■ EXERCISE PROMPT ■
Reproduce the records starting with the line containing "Where should I" and going on through the line containing "(x=293, y=310)", requests included, and multiply each click coordinate in the answers by 1.7, rounding to whole numbers with halves rounded up. Omit the pictures from your output.

■ DATASET EXCERPTS ■
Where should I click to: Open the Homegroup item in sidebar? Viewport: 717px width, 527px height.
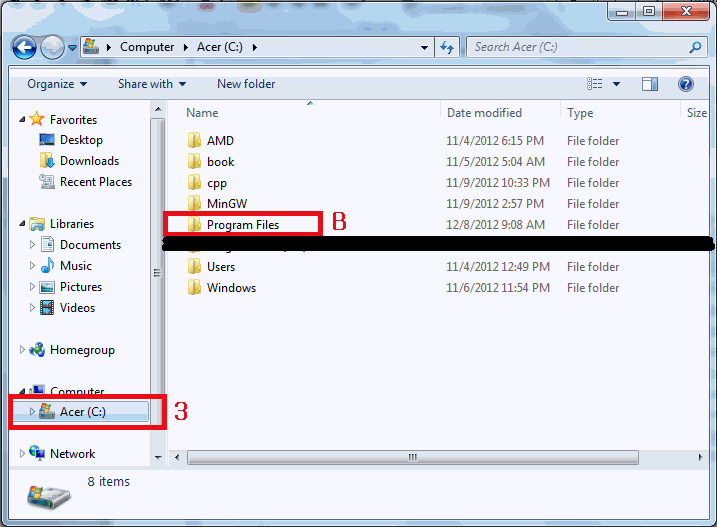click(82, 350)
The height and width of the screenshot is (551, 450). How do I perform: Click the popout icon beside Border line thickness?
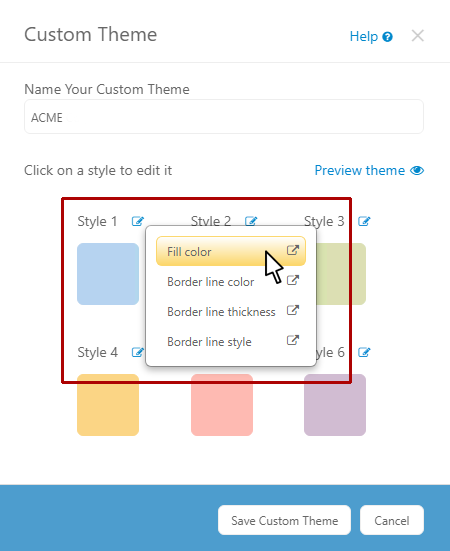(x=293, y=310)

...

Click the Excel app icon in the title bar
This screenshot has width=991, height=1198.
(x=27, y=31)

■ WORKED ANSWER ■
Where should I click to: Open the Homegroup item in sidebar? Viewport: 717px width, 527px height.
click(139, 595)
The height and width of the screenshot is (551, 450). How do I perform: Click the popout icon beside Border line thickness?
(x=498, y=527)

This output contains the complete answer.